Planted in one of Lechuza’s sub-irrigation containers, is my naga jolokia; a funky crinkled shaped red hot pepper plant that’s better known as the “Ghost Pepper.” How the ghost pepper got its name, I’m not sure – but I do know it’s one of the hottest peppers in the world and one bite can make a person disappear into the bathroom. So much heat in fact, it’s 1,000,000 Scoville units on the Scoville heat scale. As a reference, ghost peppers are 401.5 times hotter than Tabasco sauce.
Have I eaten a Ghost pepper you ask? Honestly, I’ve only dabbed my finger on some boiled ghost pepper sauce, then touched the tip of my tongue and my whole mouth and throat burned for a few minutes. My tongue was numb for the next hour.
If you are into the hot sauce craze, this is your plant. I had no idea the lengths some heat fanatics will go to find a new, bigger and hotter sauce to make your eyes water, your nose run and make your throat feel like you just swallowed a pincushion. While sightseeing in St. Augustine, a spooky historic town, I even found an entire store solely dedicated to selling hot sauces from around the world. A friend of mine likes to create his own special ghost sauce and when he does, you can’t enter his kitchen without feeling like you just got maced. He sold the recipe to raise money for his fire hall and now he mostly makes the sauce to see who’s brave enough to try it.

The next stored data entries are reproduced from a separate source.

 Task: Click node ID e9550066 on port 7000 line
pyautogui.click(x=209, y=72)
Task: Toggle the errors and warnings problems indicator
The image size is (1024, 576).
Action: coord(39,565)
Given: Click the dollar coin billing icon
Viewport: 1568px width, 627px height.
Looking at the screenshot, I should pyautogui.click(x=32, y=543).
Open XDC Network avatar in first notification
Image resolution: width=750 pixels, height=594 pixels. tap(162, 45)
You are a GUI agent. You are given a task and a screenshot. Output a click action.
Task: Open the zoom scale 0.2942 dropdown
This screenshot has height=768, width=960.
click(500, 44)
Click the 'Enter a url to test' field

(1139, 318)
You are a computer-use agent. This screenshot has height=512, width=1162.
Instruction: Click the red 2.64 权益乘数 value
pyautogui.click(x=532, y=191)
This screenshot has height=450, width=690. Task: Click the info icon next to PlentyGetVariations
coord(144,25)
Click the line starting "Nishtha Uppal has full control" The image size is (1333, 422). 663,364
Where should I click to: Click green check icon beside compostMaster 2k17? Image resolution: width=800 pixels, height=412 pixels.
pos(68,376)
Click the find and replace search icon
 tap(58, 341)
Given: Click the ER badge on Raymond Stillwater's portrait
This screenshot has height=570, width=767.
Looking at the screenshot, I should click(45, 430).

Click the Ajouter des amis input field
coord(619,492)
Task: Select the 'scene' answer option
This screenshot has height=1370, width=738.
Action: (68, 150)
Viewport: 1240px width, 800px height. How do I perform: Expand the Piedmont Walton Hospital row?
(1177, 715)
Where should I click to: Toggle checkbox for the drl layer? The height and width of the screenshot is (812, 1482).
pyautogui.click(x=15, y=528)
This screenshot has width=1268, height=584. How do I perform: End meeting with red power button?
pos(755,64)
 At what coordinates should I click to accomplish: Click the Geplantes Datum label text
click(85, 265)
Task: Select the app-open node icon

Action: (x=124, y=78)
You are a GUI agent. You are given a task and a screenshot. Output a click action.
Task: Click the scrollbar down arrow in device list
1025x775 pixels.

Besides being a novelty plant, there is another reason we should have the guts to eat a ghost pepper. Capsaicin, the very compound that gives peppers their heat is currently being studied to treat cancer, pain relief for arthritis, migraines, muscles, digestion problems, lowering blood pressure, weight loss and boosting energy. Can you imagine this weird looking red pod being able to kill and stop cancer like a ghost that can penetrate the body and wipe out the evil cancer invading our healthy cells? Or take away the horrible pain after surgery or the crippling effects of arthritis? How wonderful would it be to come home from an exhausting day at work and by ingesting a little amount of capsaicin you find all the energy needed to finish all the laundry, clean the house, make dinner and get the kids ready for bed all while losing weight?
Over the last thirteen years, I have experienced excruciating intestinal pain, twenty surgeries, inflammatory arthritis, muscle aches, fatigue and if this pepper can help ease any of these issues without the bad side effects other traditional medications have, I’m planting a whole field of these ghosts. As horticulturists, I think it is our duty to promote research such as this. Wouldn’t it be amazing if the cure for cancer could be growing in our own backyards or patio containers?
Then perhaps, the Ghost pepper should be renamed, the Miracle pepper.